[Start of Attachment]
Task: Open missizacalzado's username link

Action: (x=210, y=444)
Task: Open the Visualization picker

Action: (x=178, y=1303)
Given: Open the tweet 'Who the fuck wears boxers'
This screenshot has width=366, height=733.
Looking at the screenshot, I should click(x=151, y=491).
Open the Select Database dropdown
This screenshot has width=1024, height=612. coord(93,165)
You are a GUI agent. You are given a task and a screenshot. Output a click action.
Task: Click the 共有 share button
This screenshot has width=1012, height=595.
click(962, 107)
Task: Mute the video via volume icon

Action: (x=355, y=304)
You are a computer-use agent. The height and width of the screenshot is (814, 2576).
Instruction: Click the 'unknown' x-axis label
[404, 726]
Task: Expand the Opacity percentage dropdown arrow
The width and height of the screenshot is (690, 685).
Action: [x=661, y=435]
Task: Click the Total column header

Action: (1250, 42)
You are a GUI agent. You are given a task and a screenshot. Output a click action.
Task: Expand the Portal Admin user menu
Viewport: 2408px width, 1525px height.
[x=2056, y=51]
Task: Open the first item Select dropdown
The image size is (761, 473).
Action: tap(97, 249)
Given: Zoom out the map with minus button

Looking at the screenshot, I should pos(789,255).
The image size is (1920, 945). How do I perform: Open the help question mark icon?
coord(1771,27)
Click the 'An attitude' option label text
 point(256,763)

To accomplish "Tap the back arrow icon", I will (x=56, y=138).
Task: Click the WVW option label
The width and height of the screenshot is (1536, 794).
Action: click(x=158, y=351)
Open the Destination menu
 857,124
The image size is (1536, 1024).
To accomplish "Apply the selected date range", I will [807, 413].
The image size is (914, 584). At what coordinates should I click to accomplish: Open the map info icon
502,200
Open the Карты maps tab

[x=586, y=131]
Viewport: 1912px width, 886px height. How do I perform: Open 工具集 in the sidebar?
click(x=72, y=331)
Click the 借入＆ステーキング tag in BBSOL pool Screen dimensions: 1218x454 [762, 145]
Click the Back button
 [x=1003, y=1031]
[End of Attachment]
• Task statement:
Nothing in the records should differ from the original when you retype them.

• Solution for this exercise:
Task: Open missizacalzado's username link

Action: (x=210, y=444)
Task: Open the Visualization picker

Action: (x=178, y=1303)
Given: Open the tweet 'Who the fuck wears boxers'
This screenshot has width=366, height=733.
Looking at the screenshot, I should click(x=151, y=491).
Open the Select Database dropdown
This screenshot has width=1024, height=612. coord(93,165)
You are a GUI agent. You are given a task and a screenshot. Output a click action.
Task: Click the 共有 share button
This screenshot has width=1012, height=595.
click(962, 107)
Task: Mute the video via volume icon

Action: (x=355, y=304)
You are a computer-use agent. The height and width of the screenshot is (814, 2576).
Instruction: Click the 'unknown' x-axis label
[404, 726]
Task: Expand the Opacity percentage dropdown arrow
The width and height of the screenshot is (690, 685).
Action: [x=661, y=435]
Task: Click the Total column header

Action: (1250, 42)
You are a GUI agent. You are given a task and a screenshot. Output a click action.
Task: Expand the Portal Admin user menu
Viewport: 2408px width, 1525px height.
[x=2056, y=51]
Task: Open the first item Select dropdown
The image size is (761, 473).
Action: tap(97, 249)
Given: Zoom out the map with minus button

Looking at the screenshot, I should pos(789,255).
The image size is (1920, 945). How do I perform: Open the help question mark icon?
coord(1771,27)
Click the 'An attitude' option label text
 point(256,763)

To accomplish "Tap the back arrow icon", I will (x=56, y=138).
Task: Click the WVW option label
The width and height of the screenshot is (1536, 794).
Action: click(x=158, y=351)
Open the Destination menu
 857,124
The image size is (1536, 1024).
To accomplish "Apply the selected date range", I will [807, 413].
The image size is (914, 584). At what coordinates should I click to accomplish: Open the map info icon
502,200
Open the Карты maps tab

[x=586, y=131]
Viewport: 1912px width, 886px height. How do I perform: Open 工具集 in the sidebar?
click(x=72, y=331)
Click the 借入＆ステーキング tag in BBSOL pool Screen dimensions: 1218x454 [762, 145]
Click the Back button
 [x=1003, y=1031]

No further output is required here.